No, you really should just need one routine to run the trials, and a second one to do something crafty. The cleverness here should come from nesting several loops around those trial routines, to control the blocks.
I would say that you would need to nest your routines within three levels of loops:
- the outer-most loop encompasses everything . It will be connected to an “über” conditions file, which actually controls what block-level conditions files will be used. i.e. this conditions file will have 32 rows. Let’s call this loop
blocks
.
- the middle-level loop encompasses both routines. It won’t be connected to a conditions file. It will just be set to have an
nReps
value of 2. This will allow us to control what happens mid-way through “volatile” blocks. Let’s call this loop splits
.
- the inner-most loop will actually run the trials. It will only encompass the trial routine. i.e. the other routine comes before the trial routine but is not nested within this inner-most loop. We won’t directly connect this loop to a conditions file: instead we will use a variable name that comes from the “über” conditions file. Let’s call this loop
trials
.
The “über” conditions file should look something like this (with 32 rows of data + the header row):
cued stable proportion_1 proportion_2 trial_file_1 trial_file_2
yes yes 0.7 0.7 yy_7_80_A.xlsx
yes yes 0.9 0.9 yy_9_80_A.xlsx
yes no 0.7 0.9 yy_7_40_A.xlsx yy_9_40_A2.xlsx
yes no 0.9 0.7 yy_9_40_A.xlsx yy_7_40_A2.xlsx
no yes 0.7 0.7 ny_7_80_A.xlsx
no yes 0.9 0.9 ny_9_80_A.xlsx
no no 0.7 0.9 ny_7_40_A.xlsx ny_9_40_A2.xlsx
no no 0.9 0.7 ny_9_40_A.xlsx ny_7_40_A2.xlsx
yes yes 0.7 0.7 yy_7_80_B.xlsx
yes yes 0.9 0.9 yy_9_80_B.xlsx
yes no 0.7 0.9 yy_7_40_B.xlsx yy_9_40_B2.xlsx
yes no 0.9 0.7 yy_9_40_B.xlsx yy_7_40_B2.xlsx
no yes 0.7 0.7 ny_7_80_B.xlsx
no yes 0.9 0.9 ny_9_80_B.xlsx
no no 0.7 0.9 ny_7_40_B.xlsx ny_9_40_B2.xlsx
no no 0.9 0.7 ny_9_40_B.xlsx ny_7_40_B2.xlsx
# etc
You can come up with your own naming convention for the conditions files, but above they just encode the conditions used. The idea is that for “stable” blocks, you will only need a single conditions file (the ones labelled “80” above), which will have 80 rows. For “volatile” blocks, you’ll need to provide two files, each of 40 rows (labelled “40” above). The “A”, “B”, etc reflect multiple versions of your files, which might or might not be required depending on your design (i.e. it might be possible to just have 8 rows in this file but set the Reps
value to 4
to get your 32 blocks). I’m not entirely clear about the information that needs to be in these files (it depends on the .wav files you are using), so it is quite possible that you could actually have quite a small number of these files, rather than lots of individually-named ones as the table above currently implies.

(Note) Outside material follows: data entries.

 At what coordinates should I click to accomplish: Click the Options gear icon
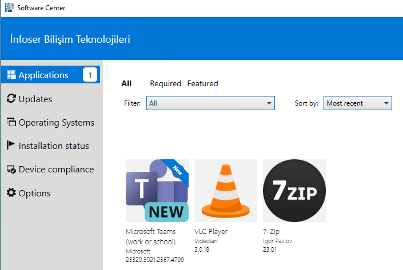(11, 193)
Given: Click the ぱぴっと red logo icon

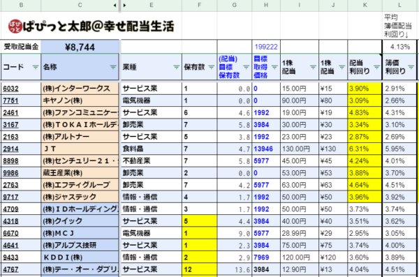Looking at the screenshot, I should coord(15,27).
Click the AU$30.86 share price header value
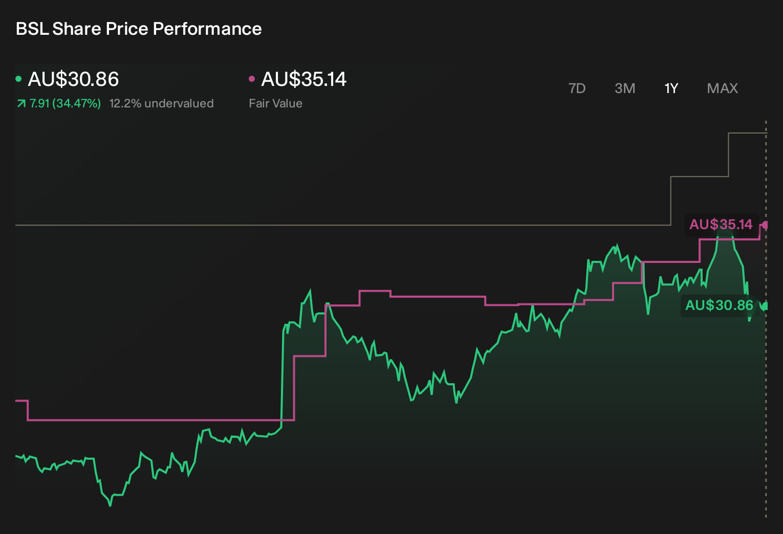 [x=73, y=79]
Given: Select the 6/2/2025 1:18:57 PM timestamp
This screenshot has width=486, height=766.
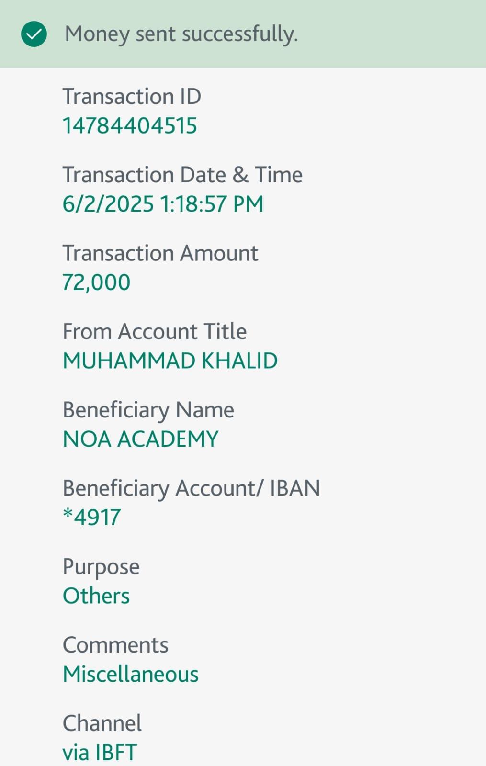Looking at the screenshot, I should point(163,204).
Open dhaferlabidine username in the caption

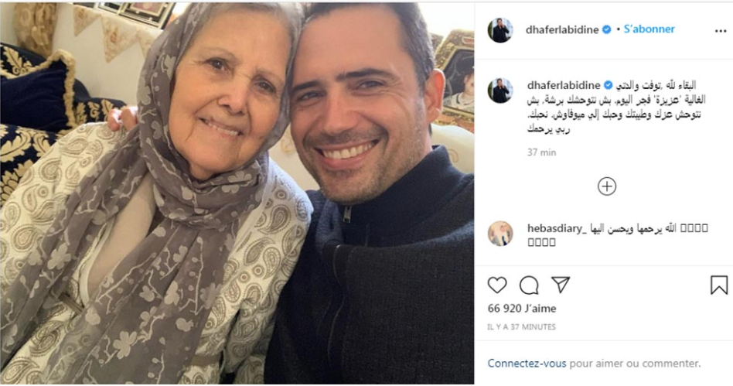pyautogui.click(x=564, y=85)
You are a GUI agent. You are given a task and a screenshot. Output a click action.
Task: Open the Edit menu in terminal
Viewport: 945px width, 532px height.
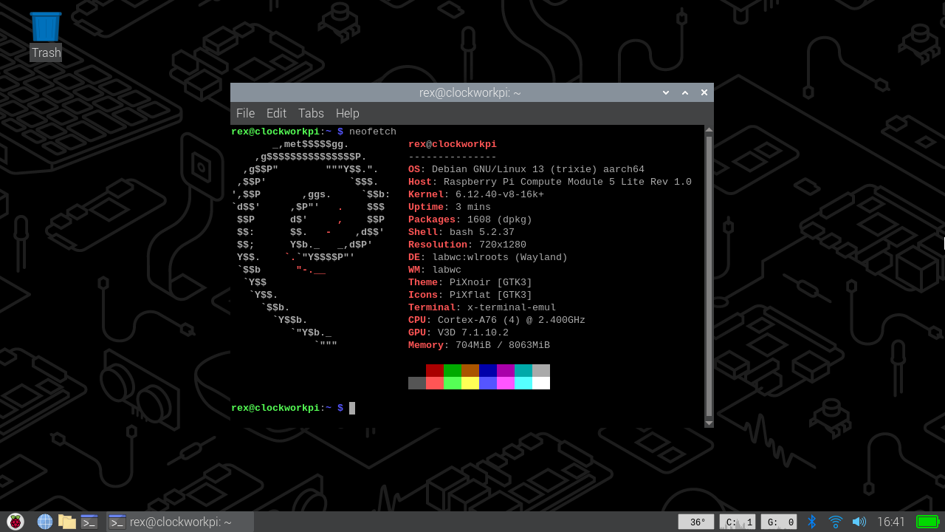point(276,113)
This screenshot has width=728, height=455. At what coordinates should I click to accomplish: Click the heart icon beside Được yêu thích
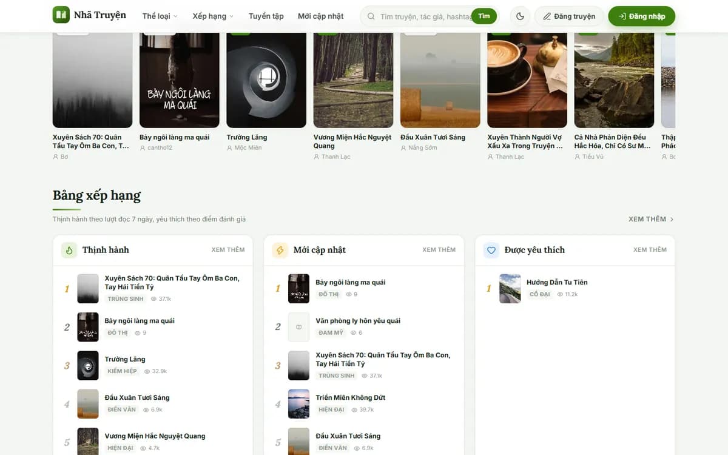coord(491,250)
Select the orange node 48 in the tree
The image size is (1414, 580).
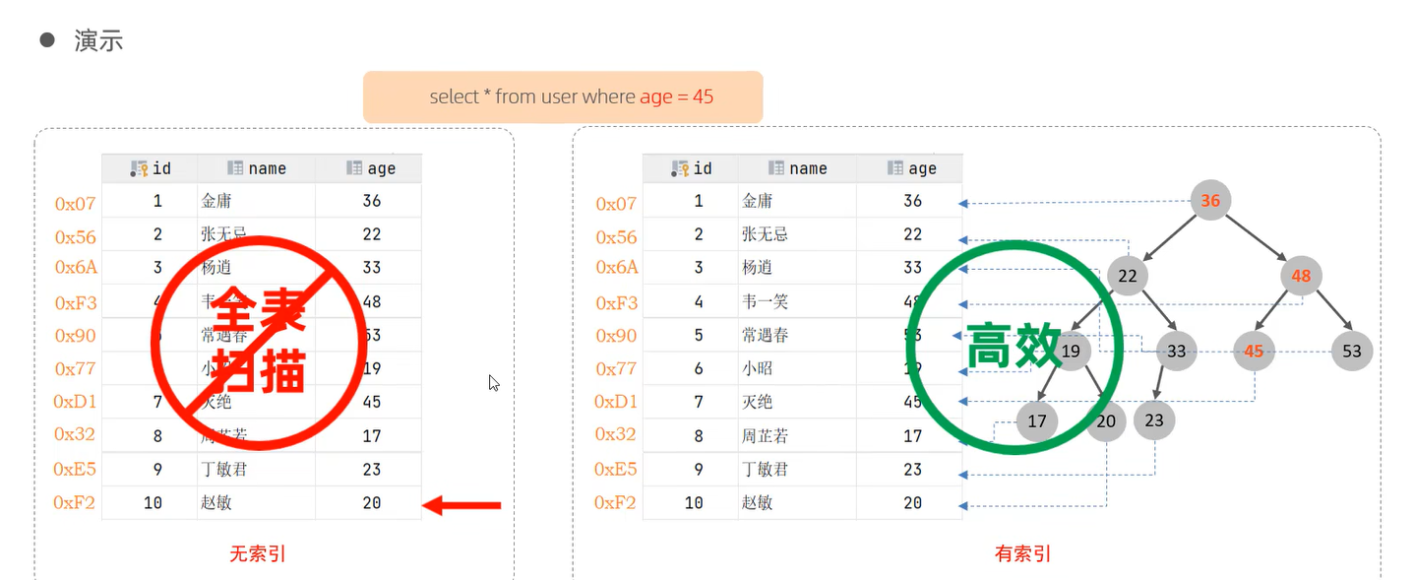[x=1300, y=277]
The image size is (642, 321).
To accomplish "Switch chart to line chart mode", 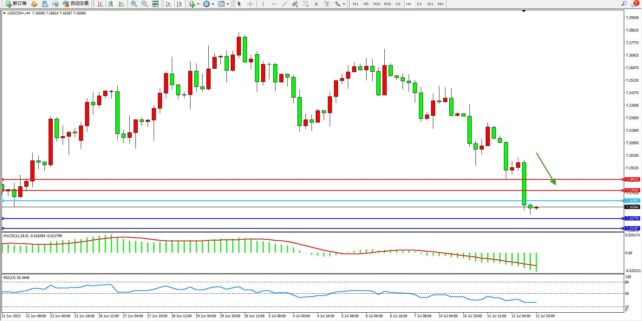I will pyautogui.click(x=121, y=4).
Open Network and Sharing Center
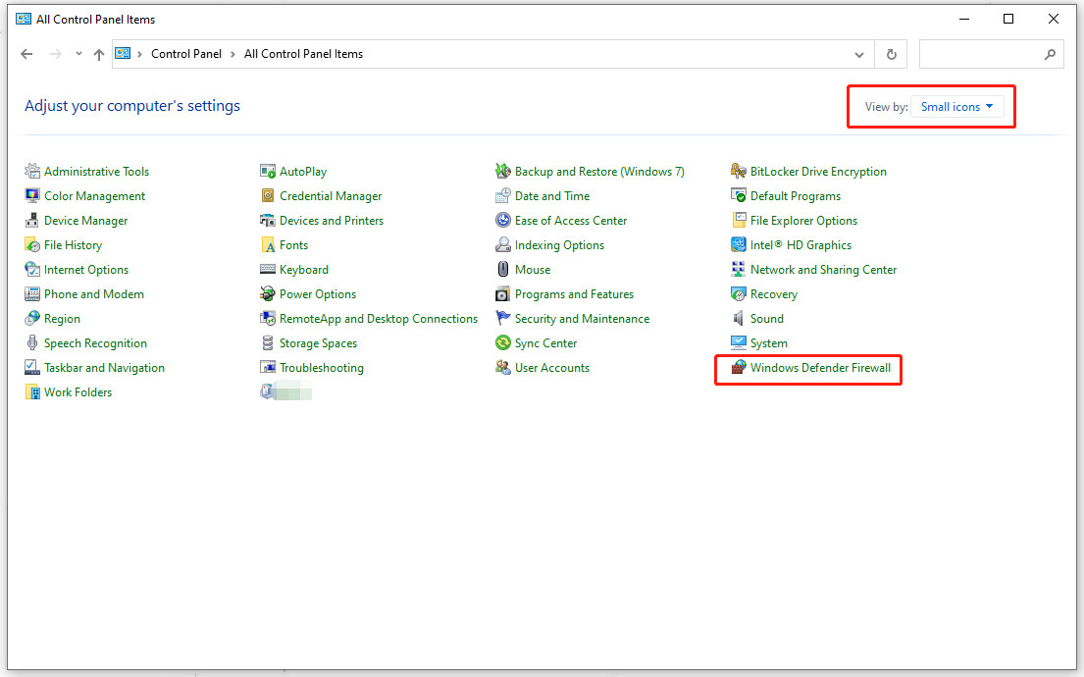Screen dimensions: 1084x677 click(822, 269)
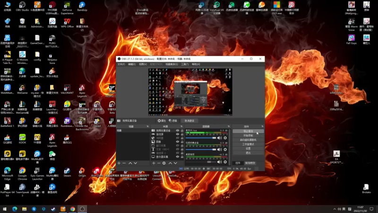Toggle visibility of the last source
Viewport: 378px width, 213px height.
coord(178,157)
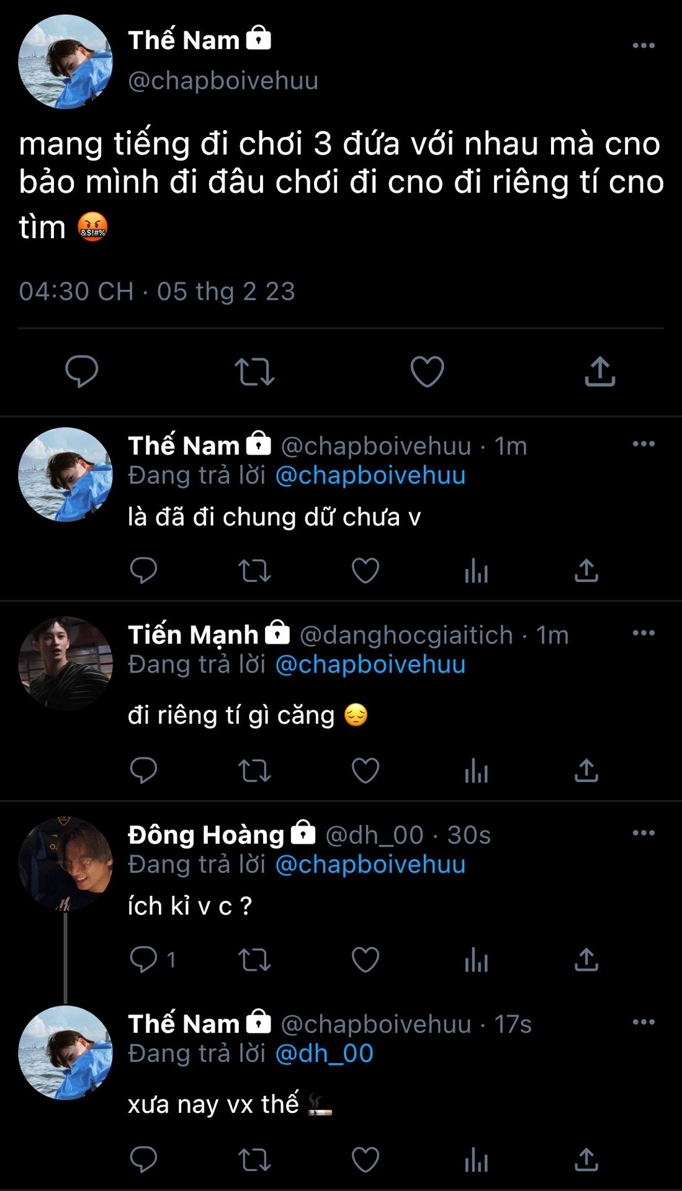Like the main tweet by Thế Nam
This screenshot has width=682, height=1191.
coord(427,372)
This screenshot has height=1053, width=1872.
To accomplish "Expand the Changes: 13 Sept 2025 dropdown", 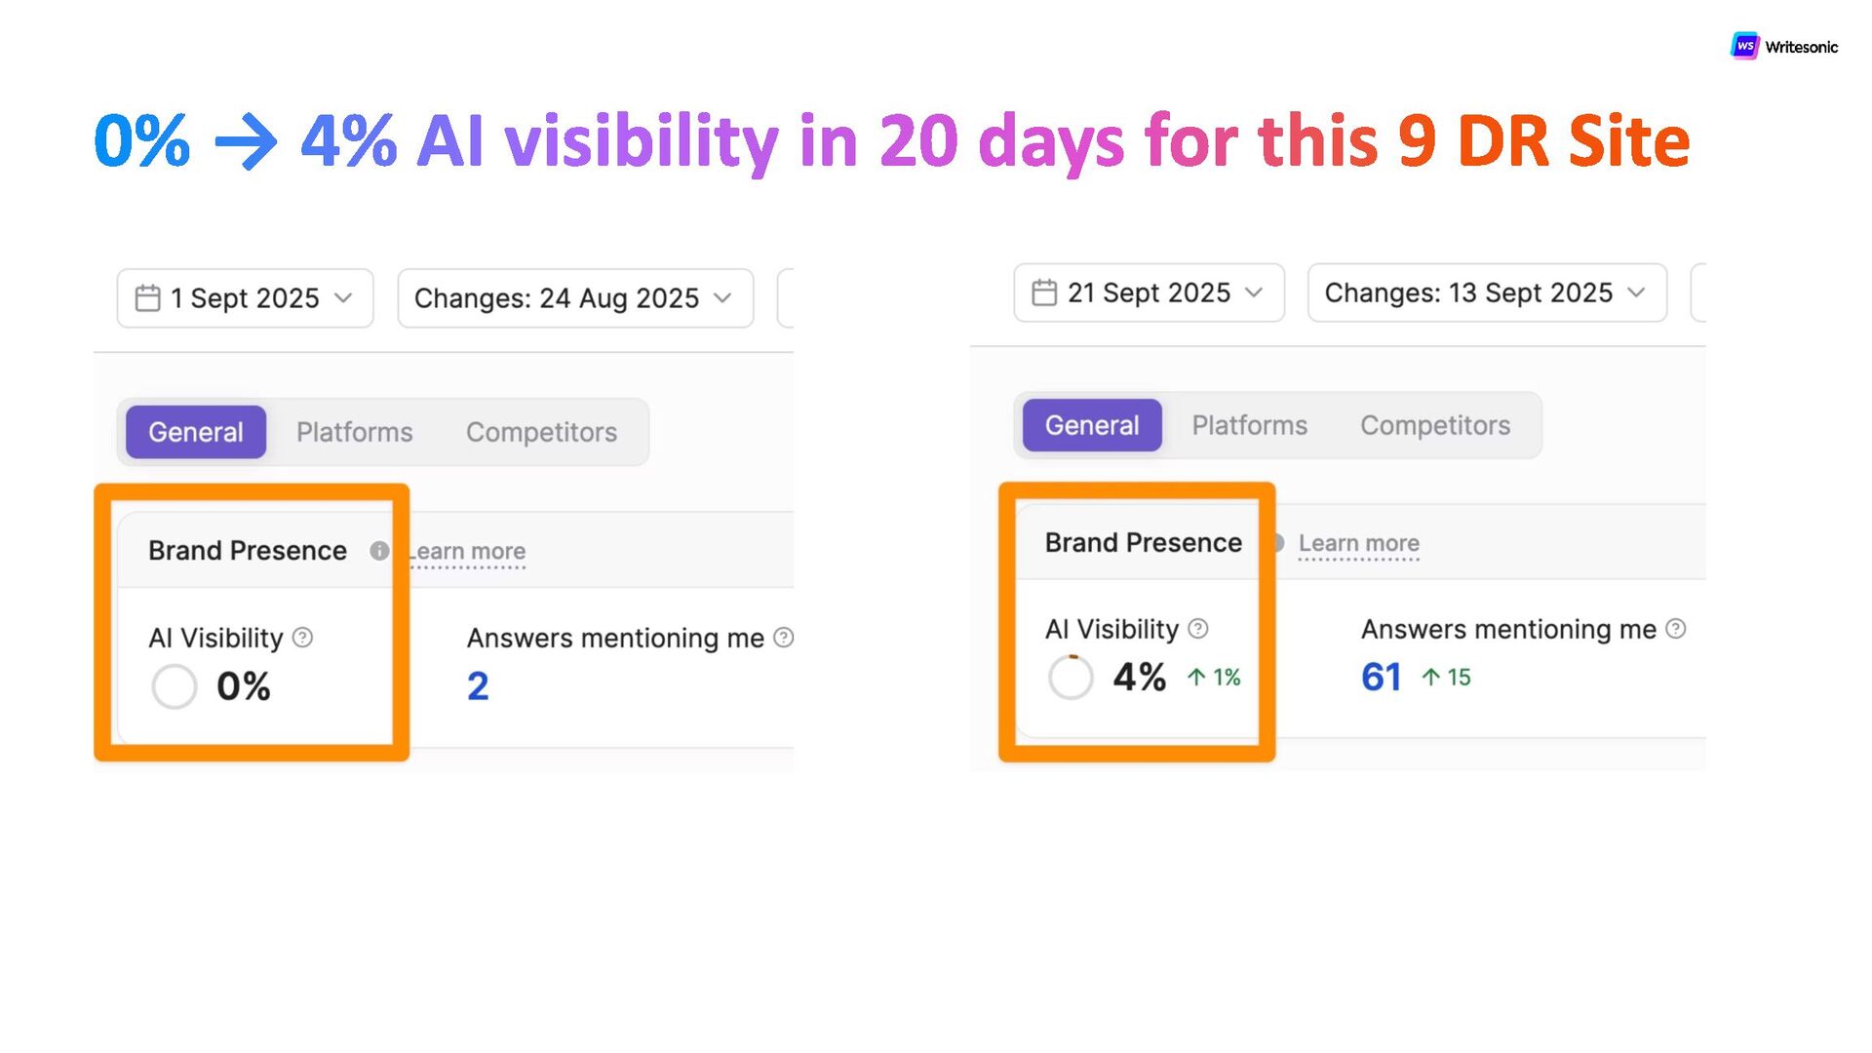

Here comes the magic. In the non-trial routine (the one that is inside the splits
loop but not inside the trials
loop), insert a code component (from the “custom” components panel). In its “begin routine” tab, we will put some code to decide what conditions file will run on this block:
if stable == 'yes':
condition_file = trial_file_1 # 80 trials
splits.finished = True # only one iteration needed
else: # volatile, so change files as needed
if splits.thisN == 0:
condition_file = trial_file_1 # 1st 40 trials
else: # 2nd iteration, so switch file:
condition_file = trial_file_2 # 2nd 40 trials
Put $condition_file
in the conditions field of the trials
loop.
The first routine doesn’t need any stimulus components: it’s only function is to run the custom code above.
You should set the trials
and blocks
loops to be random order as needed.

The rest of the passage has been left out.